Proving that entrepreneurs can balance free enterprise and environmental sustainability, two MBA students at the University of Virginia’s Darden Graduate School of Business Administration recently won the Social Innovation Competition at the University of Texas for their business plan to bring electricity to residents in rural India.
Charles “Chip” Ransler, 29, and Manoj Sinha, 30, won a $50,000 prize for the development of Husk Power Systems (HPS), a company that will use the students’ proprietary technology to cost-effectively convert rice husks into electricity.
By relying on a distribution system of mini-power plants, the company can generate pay-for-service electricity for villages of 200 to 500 households in the Indian Rice Belt, with the resulting ash waste sold as an ingredient for cement. The use of this alternative fuel source — which was previously left to rot — enables each village to eliminate 200 tons of carbon emissions annually.

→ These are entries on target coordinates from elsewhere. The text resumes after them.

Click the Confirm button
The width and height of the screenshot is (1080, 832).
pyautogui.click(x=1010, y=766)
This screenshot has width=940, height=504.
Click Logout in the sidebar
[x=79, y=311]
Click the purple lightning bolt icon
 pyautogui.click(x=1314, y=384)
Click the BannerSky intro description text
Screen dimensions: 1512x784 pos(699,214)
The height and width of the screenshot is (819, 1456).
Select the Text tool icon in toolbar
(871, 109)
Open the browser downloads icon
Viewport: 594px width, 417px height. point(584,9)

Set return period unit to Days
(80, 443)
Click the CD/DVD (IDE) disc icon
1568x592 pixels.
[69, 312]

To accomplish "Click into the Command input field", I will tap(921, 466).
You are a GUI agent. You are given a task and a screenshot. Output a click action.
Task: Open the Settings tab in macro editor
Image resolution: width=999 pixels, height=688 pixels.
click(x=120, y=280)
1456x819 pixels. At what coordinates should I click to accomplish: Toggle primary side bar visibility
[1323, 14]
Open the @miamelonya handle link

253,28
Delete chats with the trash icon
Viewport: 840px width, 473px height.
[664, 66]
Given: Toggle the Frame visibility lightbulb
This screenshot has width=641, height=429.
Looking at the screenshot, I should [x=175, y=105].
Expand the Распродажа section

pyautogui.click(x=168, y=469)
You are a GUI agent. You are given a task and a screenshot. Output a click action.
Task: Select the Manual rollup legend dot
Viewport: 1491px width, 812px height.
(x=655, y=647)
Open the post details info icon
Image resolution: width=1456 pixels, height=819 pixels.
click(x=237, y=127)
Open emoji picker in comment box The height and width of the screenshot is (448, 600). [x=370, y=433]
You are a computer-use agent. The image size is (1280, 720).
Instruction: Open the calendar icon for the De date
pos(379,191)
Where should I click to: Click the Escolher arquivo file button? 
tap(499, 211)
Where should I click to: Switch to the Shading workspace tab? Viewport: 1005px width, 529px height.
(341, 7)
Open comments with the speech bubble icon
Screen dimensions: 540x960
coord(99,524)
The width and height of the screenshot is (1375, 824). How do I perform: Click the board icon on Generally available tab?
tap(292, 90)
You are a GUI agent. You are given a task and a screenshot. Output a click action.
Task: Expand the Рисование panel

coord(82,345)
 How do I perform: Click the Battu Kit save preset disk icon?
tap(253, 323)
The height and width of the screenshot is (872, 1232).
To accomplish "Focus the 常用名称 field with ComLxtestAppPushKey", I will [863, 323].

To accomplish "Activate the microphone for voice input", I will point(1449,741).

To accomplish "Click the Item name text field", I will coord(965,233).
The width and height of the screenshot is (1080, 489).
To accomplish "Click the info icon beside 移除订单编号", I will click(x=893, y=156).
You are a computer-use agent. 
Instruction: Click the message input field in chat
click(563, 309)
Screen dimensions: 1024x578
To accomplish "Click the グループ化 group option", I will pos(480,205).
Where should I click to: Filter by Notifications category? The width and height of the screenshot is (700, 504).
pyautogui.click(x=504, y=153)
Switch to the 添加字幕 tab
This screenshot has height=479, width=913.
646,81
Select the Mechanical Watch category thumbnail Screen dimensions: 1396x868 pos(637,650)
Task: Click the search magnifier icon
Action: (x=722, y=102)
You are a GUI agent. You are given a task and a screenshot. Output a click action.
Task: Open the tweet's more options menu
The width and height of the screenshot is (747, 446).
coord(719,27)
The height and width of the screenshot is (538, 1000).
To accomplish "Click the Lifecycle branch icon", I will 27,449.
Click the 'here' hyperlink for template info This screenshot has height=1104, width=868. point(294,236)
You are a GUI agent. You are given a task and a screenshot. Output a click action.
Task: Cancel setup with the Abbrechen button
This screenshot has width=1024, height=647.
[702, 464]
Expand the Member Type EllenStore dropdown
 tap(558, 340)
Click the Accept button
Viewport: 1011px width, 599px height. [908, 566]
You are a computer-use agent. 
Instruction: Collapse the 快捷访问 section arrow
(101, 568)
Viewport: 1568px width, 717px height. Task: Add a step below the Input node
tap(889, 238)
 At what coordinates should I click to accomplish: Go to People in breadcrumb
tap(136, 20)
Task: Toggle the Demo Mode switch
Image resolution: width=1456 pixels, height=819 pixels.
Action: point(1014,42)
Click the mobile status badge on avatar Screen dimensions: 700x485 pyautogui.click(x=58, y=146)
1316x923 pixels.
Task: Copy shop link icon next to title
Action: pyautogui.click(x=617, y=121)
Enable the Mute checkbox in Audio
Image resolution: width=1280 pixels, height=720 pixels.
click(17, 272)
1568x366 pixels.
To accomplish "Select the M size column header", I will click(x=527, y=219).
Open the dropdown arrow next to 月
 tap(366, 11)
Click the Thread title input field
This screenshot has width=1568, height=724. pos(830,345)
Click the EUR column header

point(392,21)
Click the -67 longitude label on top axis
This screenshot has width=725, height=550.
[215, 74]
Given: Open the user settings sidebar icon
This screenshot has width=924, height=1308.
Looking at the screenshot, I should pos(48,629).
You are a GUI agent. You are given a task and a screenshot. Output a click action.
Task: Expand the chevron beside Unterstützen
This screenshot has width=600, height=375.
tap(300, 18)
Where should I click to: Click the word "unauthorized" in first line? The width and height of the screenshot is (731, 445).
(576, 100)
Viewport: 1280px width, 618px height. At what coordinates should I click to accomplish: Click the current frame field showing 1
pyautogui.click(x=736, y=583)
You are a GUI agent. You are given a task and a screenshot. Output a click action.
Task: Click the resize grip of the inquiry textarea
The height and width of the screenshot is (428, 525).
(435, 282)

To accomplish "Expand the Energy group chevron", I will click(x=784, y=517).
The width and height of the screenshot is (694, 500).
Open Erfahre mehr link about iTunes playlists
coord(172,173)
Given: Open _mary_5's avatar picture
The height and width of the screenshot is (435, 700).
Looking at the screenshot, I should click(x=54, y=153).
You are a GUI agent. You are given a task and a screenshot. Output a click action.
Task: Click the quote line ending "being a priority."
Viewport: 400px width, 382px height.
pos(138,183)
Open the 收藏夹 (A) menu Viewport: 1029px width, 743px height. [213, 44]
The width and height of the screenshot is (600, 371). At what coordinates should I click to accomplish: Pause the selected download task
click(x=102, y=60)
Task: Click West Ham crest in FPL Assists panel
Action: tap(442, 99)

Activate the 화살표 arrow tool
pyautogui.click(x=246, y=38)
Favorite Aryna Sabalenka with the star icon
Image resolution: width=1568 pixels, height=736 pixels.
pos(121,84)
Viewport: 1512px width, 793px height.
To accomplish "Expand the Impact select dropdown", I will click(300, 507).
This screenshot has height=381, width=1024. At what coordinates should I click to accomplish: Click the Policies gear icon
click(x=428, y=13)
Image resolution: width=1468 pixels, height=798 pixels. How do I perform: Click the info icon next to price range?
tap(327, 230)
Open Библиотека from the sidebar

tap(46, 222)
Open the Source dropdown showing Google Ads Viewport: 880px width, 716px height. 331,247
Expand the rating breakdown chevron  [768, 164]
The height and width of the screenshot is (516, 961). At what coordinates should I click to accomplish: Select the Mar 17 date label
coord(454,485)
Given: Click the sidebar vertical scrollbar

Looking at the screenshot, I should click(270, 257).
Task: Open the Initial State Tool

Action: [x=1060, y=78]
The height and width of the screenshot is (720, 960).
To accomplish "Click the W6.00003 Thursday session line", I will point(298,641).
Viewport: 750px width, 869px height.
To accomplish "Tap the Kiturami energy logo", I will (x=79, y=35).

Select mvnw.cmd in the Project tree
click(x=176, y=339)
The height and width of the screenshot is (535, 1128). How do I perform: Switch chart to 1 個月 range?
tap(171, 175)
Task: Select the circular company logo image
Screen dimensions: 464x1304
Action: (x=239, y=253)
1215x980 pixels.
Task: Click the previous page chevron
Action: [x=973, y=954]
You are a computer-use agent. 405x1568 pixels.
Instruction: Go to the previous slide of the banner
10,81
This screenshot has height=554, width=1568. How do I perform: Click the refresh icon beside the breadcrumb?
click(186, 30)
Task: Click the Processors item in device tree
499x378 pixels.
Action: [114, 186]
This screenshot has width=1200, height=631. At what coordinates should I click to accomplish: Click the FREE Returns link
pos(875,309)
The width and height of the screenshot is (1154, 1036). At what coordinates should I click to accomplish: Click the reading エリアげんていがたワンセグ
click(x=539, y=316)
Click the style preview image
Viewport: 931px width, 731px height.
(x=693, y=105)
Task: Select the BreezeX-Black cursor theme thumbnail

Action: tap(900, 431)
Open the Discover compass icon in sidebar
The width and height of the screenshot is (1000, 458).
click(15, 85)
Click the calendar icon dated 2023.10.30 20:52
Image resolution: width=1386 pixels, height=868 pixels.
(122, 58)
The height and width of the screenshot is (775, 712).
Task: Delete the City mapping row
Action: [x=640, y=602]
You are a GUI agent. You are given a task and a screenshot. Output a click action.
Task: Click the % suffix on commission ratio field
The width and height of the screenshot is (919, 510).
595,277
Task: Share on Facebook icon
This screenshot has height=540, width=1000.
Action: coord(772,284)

“This is basically, through capitalism, making something happen that wasn’t going to happen without it,” says Ransler, noting that 480 million Indians live without power, the vast majority of them in rural villages. “We don’t see any contradiction between doing well for ourselves and doing even better for others.”
Already, HPS has begun electrical service in two villages. Ransler and Sinha, who is from rural India, expect to provide service to another 20 villages by the end of the year, 100 villages next year and 2,500 villages by 2013.
HPS was recognized at a number of award events this spring, winning the $1,000 People’s Choice Award at the University of Texas and Darden’s annual business plan competition. In May, Ransler and Sinha were chosen as Top 10 finalists in the Global Social Venture Competition at the University of California at Berkeley and in the Ignite Clean Energy Competition at MIT.